7. Comparison Method
In the comparison method of evaluation, several products in the market are compared against similar value features of ELNs The pricing dynamics of ELNs arrive at a comprehensive form of comparative analysis of similar value investment products. Therefore, you get a relative valuation against comparing market prices of similar instruments.
8. Hybrid Or Combination Approaches
When you adopt a blend of pricing techniques to arrive at payoff and investment structures, we call it a hybrid method or combination approach of valuation for equity-linked notes. This method is particularly used when the elns have non-traditional payoffs or other complex structures to the working mechanism of the same.
What Are The Different Types of ELNs- Insights Explained
There are three types of ELNs that you can choose from. These are:
- Principal protected ELNs
- Non-principal protected ELNs and
- Hybrid ELNs
Helping you get a run-down into each of the above:
- 1. Principal Protected ELNs
As the name suggests, these are ELNs that come to you with full principal protection. The investors are assured of receiving their principal money at the term of maturity. And, they are assured of receiving their capital amount despite adverse market conditions. The principal protection aspect makes elns appealing to risk-averse investors. Investors will get income through coupon payments or via dividend disbursements while receiving exposure to the equity markets too.
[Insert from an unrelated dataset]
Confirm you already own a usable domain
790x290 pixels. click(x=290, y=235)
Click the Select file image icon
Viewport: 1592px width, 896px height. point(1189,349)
- 2. Non-principal protected ELNs
Non-principal protected ELNs do not guarantee the protection of investor’s capital. If market conditions are favorable, then investors get potential returns of capital from the assets the ELNs are linked to. On the other hand, if market conditions fail or remain adverse, then investors might lose a portion of or the entire value of their capital investment.
Say for instance, if the equity assets of the elns are endowed with call or put options and the market performance behaves otherwise, then investors may lose their capital investment. However, these notes expose investors to higher rates of return as the equity assets are exposed to favorable market conditions.
- 3. Hybrid ELNs
Hybrid ELNs have a mix of principal and non-principal protected ELNs. While the potential returns of these ELNs are linked to the equity assets the notes are linked with, adverse market conditions might allow the value of these notes to depreciate in their index values before they are up for redemption. As ELNs are flexible as structured notes, these notes are so highly in demand amongst investors on the whole.
Key Takeaways
Equity-linked notes provide flexible forms of returns to investors who require more dynamic options for investing. The equity-linked notes provide equity options for investors who want increased dividends or earnings on a lucrative note. At the same time, the prevalence of a debt instrument takes care of an investor’s risk tolerance in a reliable manner.
Therefore, ELN is a type of structured note that can be a prudent investment decision indeed. The investors earn higher returns when the linked-in assets perform well in the market. At the same time, if the markets do not perform well, then investors may lose a portion of their capital investment amount too. The notes also carry credit risks within the whim.
Therefore, investing in ELNS must be done once every investor reads through the terms and conditions before the investor would want to invest by locking in a specific maturity date.